Task to complete →
Which lines in the records below contain the word "agent"? Report each of them.

Saved data entries →

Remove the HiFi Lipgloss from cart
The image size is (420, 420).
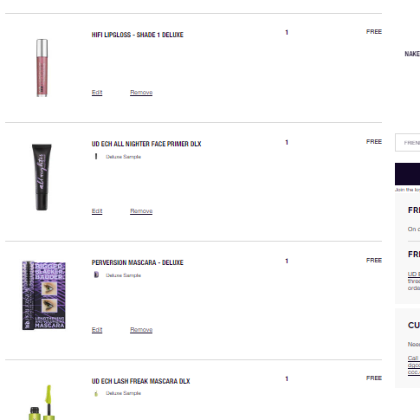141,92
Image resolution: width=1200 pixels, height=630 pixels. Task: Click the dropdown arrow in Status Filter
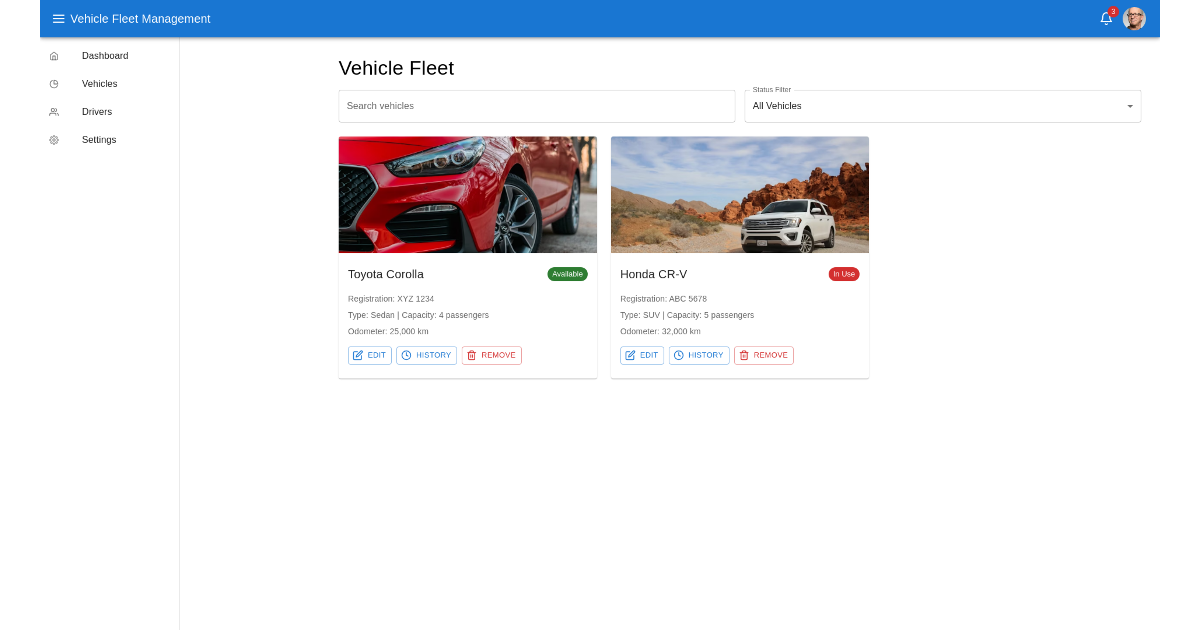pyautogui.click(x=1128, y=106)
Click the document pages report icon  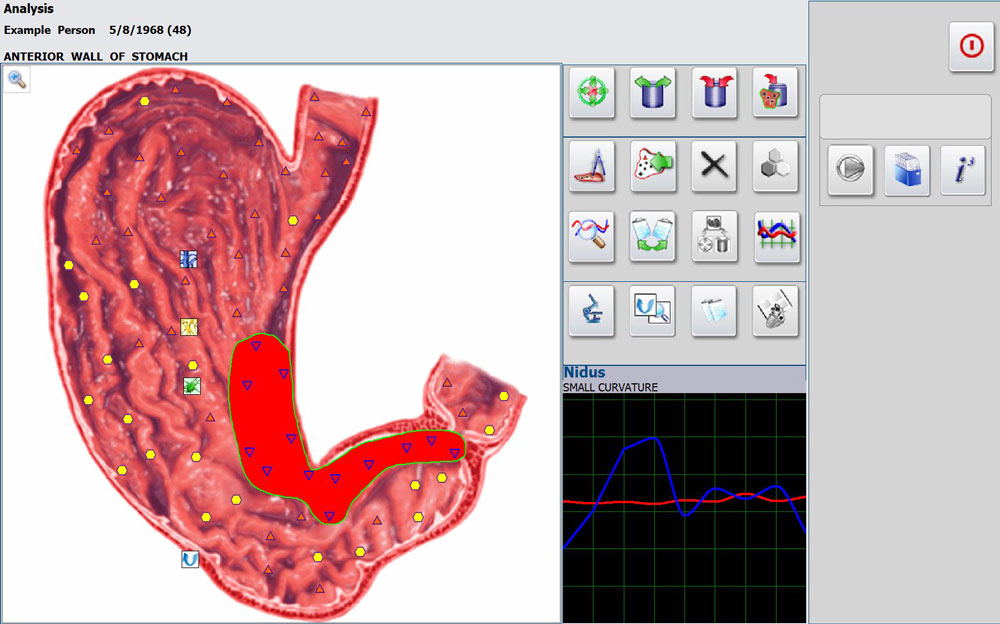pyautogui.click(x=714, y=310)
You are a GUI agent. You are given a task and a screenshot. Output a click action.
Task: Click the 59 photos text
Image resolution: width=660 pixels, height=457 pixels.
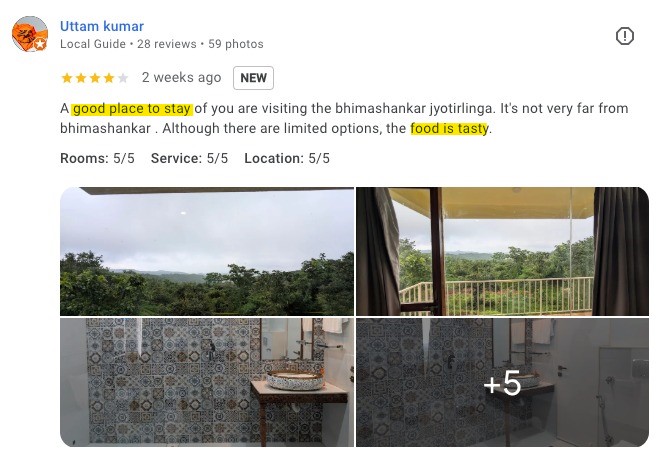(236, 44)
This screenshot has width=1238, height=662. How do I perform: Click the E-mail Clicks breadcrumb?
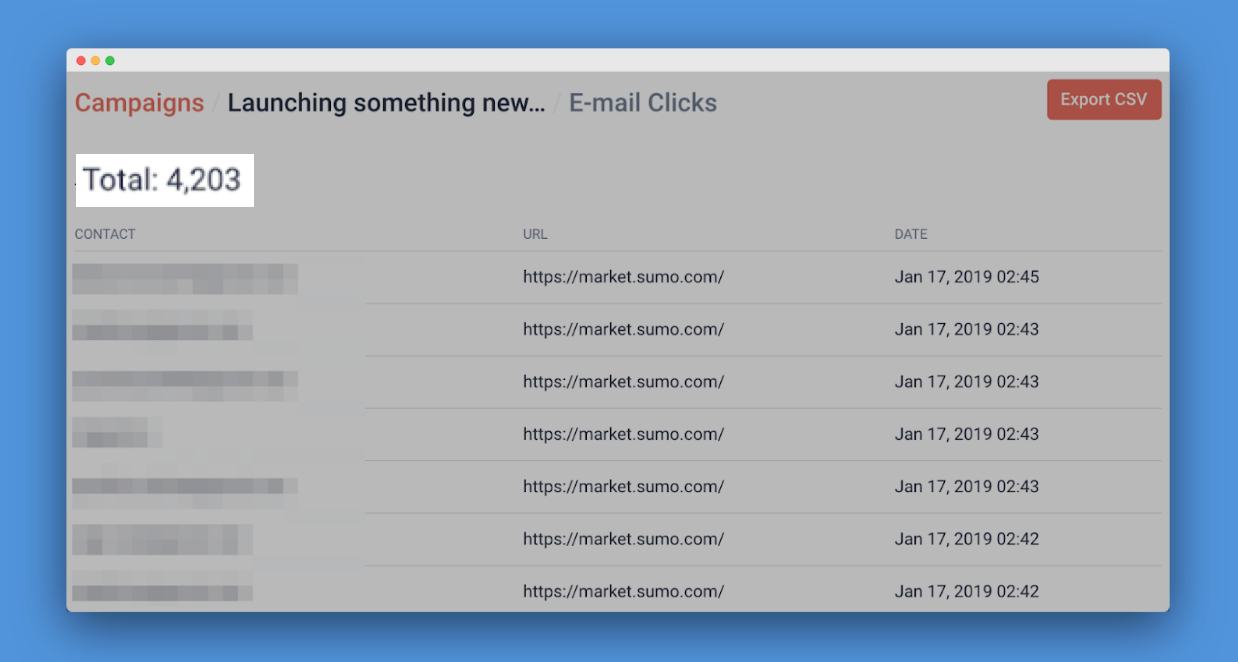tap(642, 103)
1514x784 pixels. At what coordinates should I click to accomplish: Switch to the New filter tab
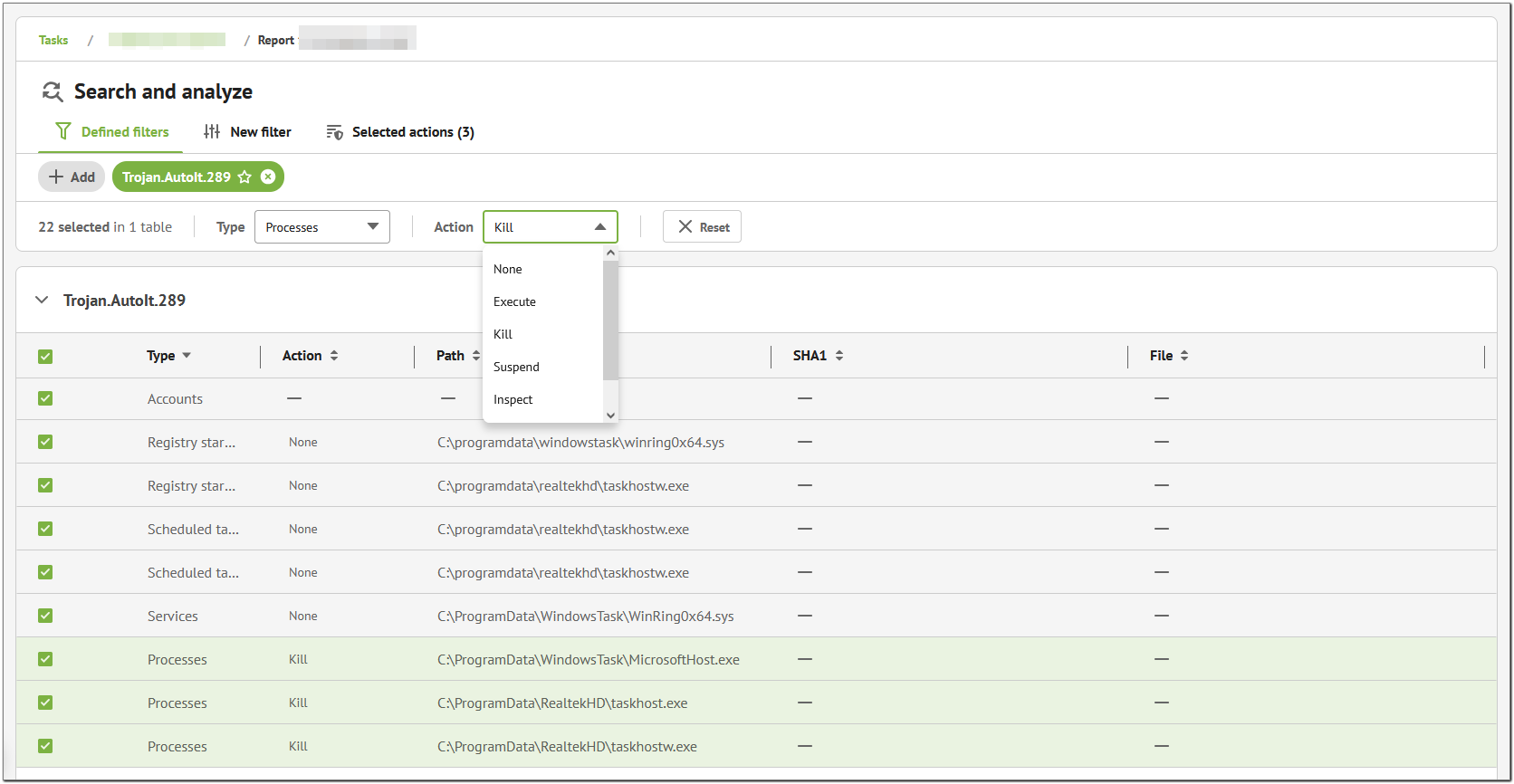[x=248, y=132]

==

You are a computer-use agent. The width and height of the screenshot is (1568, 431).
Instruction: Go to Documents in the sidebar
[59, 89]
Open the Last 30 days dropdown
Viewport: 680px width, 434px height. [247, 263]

Final answer →
You are a GUI agent. You are given a task and a screenshot. Output a click action.
You are a computer-use agent. The width and height of the screenshot is (1568, 431).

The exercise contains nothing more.